The Thorax is the extire chest.  It consists of sternum, costal cartilage, ribs and bodies of thoracic vertebrae.  The thorax is a bony cage that is flattened from front to back.   The sternum consists of the manubrium (1st and 2nd ribs); it is the sternal angle junction within the body.  The body of the sternum is the costal cartilage of ribs 2-10.  The sternum's xiphoid is at the most inferior of the sternum.  It has the xiphisternal joint and is the location for CPR as well as a connection site for abdominal muscles.
We have 24 ribs.  They increase in length from ribs 1-7.  After the 7th rib, they decrease in size.  The head and tubercle articulate with facets of the vertebrae.  The tubercle of the rib articulates with the transverse process of the vertebrae, while the head articulates with the vertebral bodies.

Friday, June 11, 2010

Bone Markings

There are two major types of bone markings. 
1. depressions and openings  (joints or allow for the passage of soft tissue)
2. processes or projections (outward growths that either form joints or serve as attachment points for connective tissue. 

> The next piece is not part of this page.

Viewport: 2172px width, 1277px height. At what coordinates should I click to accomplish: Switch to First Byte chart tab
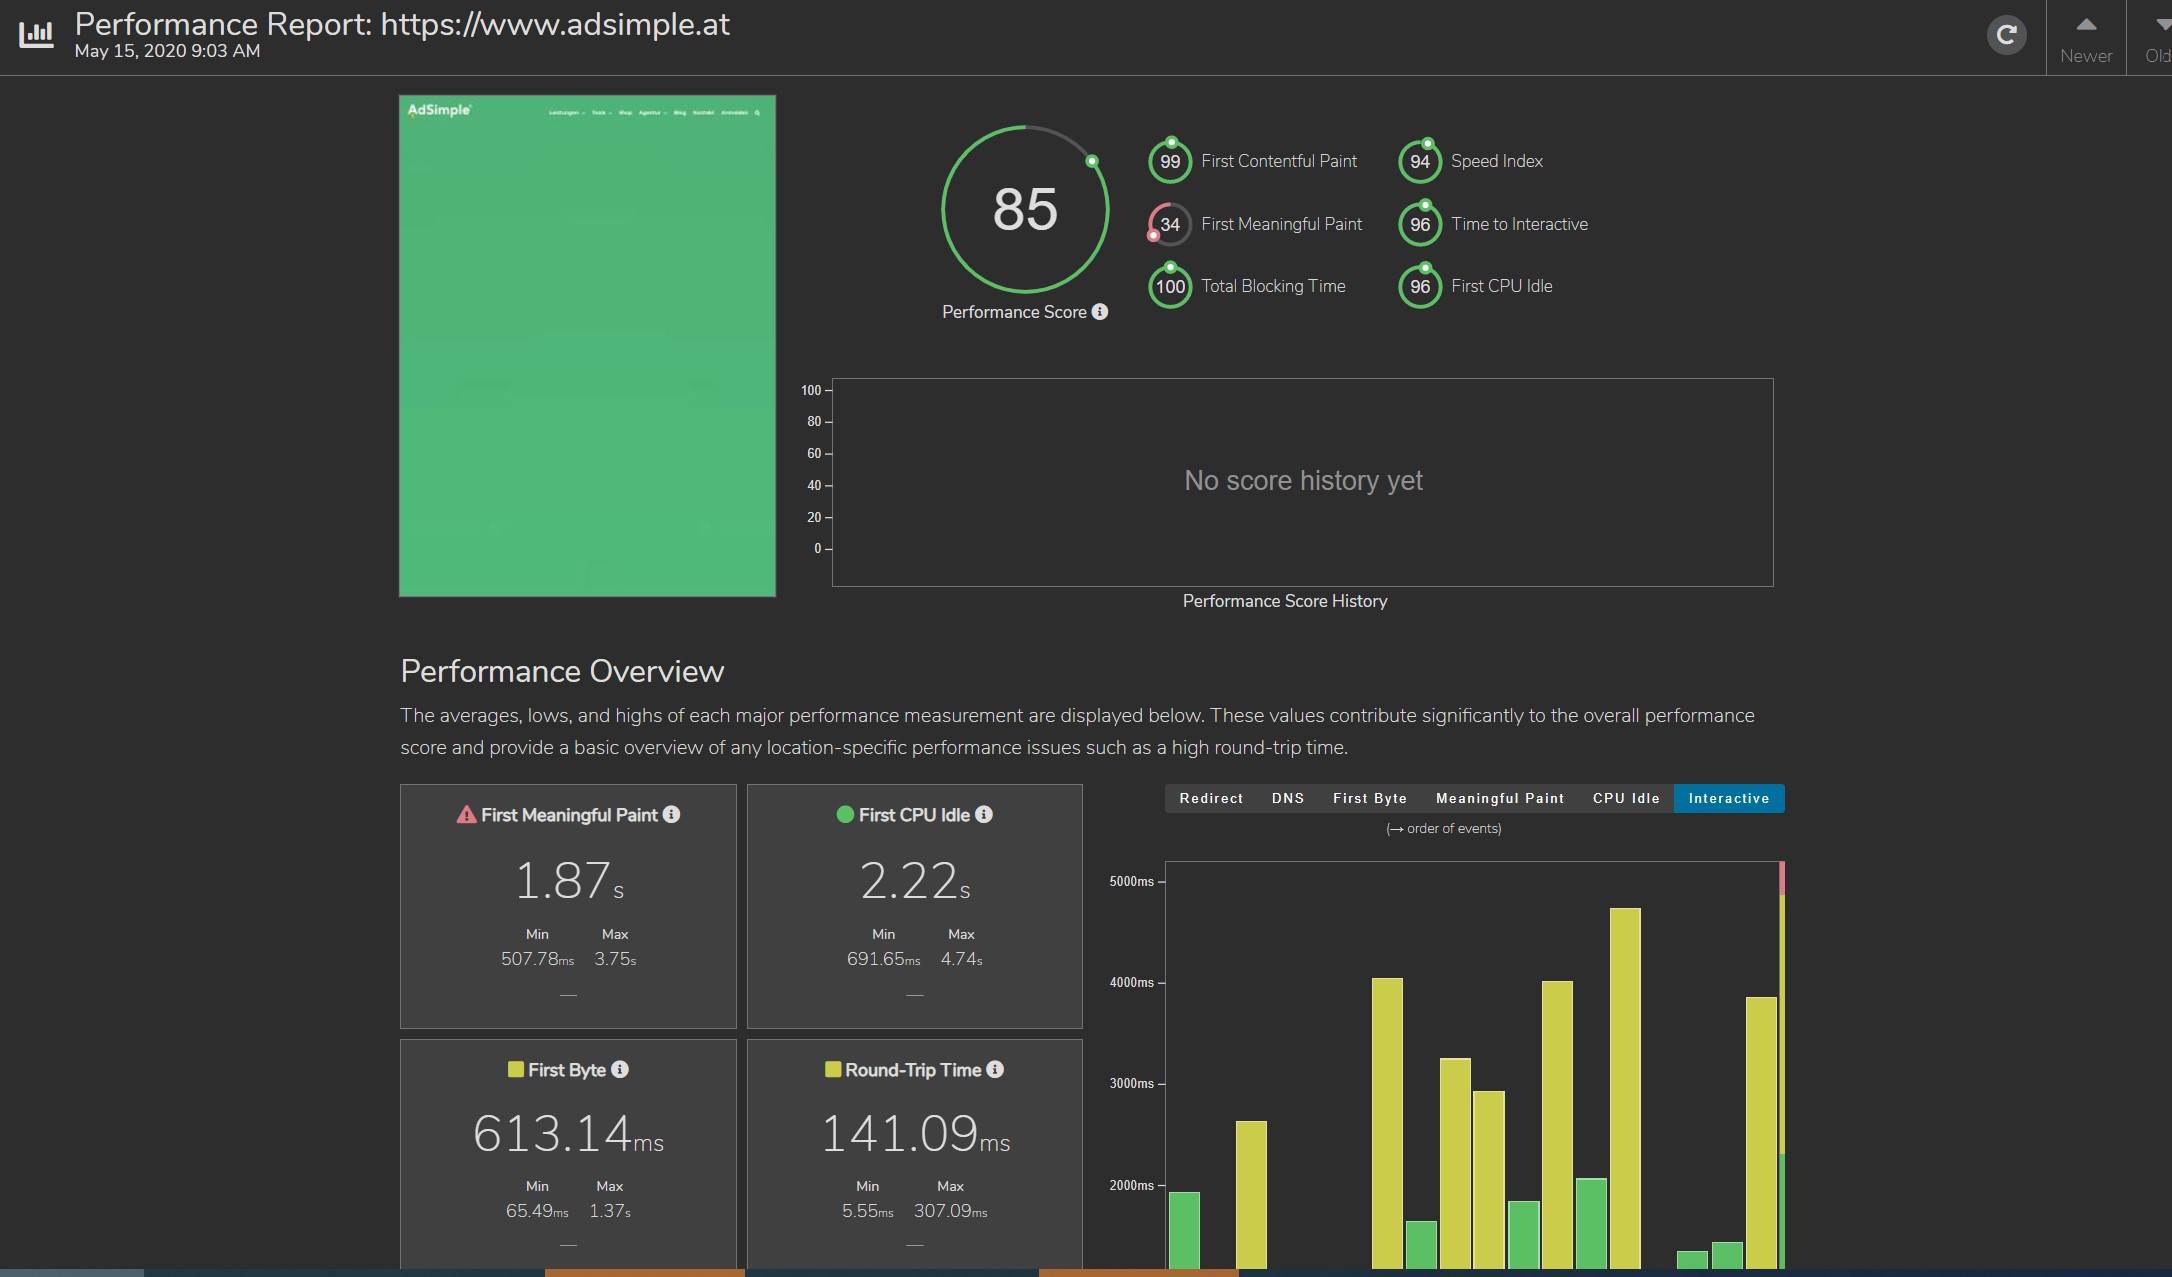coord(1370,798)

The specific names and definitions of Depressions and Openings include:
Fissure: a narrow slit between adjacent parts of bones
Foramen: an opening that blood vessels, nerves and/or ligaments can travel through. 
Fossa: a shallow depression
sulcus: This is a furrow along a bone that accommodates a blood vessel, nerve or tendon. 
Meatus: tube-like opening

The specific names and definitions of Processes and Projections:
Joint forming Processes or Projections:
Condyle: a large round protuberance at the end of a bone
Facet: a smooth, flat articular surface
Head: a rounded articular projection supported on the neck of a bone

Processes that form attachment points for connective tissue:
Crest: is a prominent ridge or elongated projection
Epicondyle: the projection above (epi-) a condyle (a large round protuberance at the end of a bone)
Line (or Linea): a less prominent form of a crest
Spinous process: sharp, slender projection
Trochanter: very large projection
Tubercle: small, rounded projection
Tuberosity: larger rounded, but rough projection

Throughout the skeletal system, I'll be pointing out different bony landmarks using these terms, so remember them!